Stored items
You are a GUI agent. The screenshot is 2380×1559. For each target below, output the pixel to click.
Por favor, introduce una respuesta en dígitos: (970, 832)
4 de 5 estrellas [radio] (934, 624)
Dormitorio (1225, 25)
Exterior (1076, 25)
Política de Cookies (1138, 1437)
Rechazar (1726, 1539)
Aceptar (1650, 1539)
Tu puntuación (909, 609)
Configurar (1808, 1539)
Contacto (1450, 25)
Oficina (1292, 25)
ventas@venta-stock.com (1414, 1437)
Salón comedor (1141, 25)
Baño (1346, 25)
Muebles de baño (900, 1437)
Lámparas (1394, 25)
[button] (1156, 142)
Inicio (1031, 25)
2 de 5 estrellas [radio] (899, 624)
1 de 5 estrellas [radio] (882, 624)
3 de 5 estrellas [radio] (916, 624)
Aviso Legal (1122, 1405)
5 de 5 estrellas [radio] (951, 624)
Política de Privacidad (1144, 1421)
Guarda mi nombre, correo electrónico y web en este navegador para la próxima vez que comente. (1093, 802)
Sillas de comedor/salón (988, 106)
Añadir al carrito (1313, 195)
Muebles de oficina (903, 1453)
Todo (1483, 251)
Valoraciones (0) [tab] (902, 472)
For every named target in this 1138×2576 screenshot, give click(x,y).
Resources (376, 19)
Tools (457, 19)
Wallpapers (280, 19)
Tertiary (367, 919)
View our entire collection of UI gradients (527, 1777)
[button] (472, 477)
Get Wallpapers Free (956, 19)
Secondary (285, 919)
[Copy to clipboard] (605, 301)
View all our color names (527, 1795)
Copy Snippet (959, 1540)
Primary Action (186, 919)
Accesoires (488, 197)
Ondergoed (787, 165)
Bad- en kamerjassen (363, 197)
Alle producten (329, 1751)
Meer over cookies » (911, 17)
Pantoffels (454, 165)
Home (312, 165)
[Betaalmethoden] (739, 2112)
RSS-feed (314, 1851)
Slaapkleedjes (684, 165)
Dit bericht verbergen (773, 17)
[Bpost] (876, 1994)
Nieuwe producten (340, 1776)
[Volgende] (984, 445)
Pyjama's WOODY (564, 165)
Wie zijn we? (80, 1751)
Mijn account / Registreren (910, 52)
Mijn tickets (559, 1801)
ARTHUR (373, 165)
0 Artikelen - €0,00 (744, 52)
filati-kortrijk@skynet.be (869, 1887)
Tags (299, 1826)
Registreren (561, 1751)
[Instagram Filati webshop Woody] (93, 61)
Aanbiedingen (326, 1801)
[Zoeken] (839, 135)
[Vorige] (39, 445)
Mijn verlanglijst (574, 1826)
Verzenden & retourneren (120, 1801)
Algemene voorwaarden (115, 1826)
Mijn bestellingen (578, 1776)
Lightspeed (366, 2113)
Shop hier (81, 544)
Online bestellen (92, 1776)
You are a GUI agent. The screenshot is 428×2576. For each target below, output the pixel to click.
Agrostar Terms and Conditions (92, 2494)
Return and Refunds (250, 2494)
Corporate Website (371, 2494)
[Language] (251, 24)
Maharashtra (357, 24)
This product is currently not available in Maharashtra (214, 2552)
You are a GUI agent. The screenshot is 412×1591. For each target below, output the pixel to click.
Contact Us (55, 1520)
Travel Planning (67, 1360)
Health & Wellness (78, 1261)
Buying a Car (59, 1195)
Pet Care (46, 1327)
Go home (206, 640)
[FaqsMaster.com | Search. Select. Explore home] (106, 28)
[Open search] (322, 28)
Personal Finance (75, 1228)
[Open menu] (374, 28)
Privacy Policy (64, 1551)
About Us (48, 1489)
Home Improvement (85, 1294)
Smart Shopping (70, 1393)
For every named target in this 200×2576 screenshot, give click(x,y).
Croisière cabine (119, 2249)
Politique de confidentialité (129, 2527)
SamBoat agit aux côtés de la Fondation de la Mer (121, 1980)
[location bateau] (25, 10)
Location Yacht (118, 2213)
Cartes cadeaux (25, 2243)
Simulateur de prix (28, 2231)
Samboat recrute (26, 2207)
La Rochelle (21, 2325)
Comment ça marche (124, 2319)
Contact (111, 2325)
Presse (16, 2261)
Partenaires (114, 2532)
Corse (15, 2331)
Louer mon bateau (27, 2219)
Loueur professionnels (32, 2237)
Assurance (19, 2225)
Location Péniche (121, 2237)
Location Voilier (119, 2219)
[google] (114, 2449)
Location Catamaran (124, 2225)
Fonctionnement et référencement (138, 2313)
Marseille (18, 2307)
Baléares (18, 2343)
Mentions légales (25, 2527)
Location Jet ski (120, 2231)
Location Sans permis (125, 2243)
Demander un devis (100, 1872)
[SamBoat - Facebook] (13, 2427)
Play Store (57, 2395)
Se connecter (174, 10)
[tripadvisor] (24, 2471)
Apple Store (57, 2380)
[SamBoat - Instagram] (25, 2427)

- REQUIRED WORK
Leave out every line above except those from the line with "This product is" up to and including the line with "[Open menu] (374, 28)", and copy those exactly.

- TASK SOLUTION
This product is currently not available in Maharashtra (214, 2552)
You are a GUI agent. The screenshot is 412×1591. For each target below, output the pixel to click.
Contact Us (55, 1520)
Travel Planning (67, 1360)
Health & Wellness (78, 1261)
Buying a Car (59, 1195)
Pet Care (46, 1327)
Go home (206, 640)
[FaqsMaster.com | Search. Select. Explore home] (106, 28)
[Open search] (322, 28)
Personal Finance (75, 1228)
[Open menu] (374, 28)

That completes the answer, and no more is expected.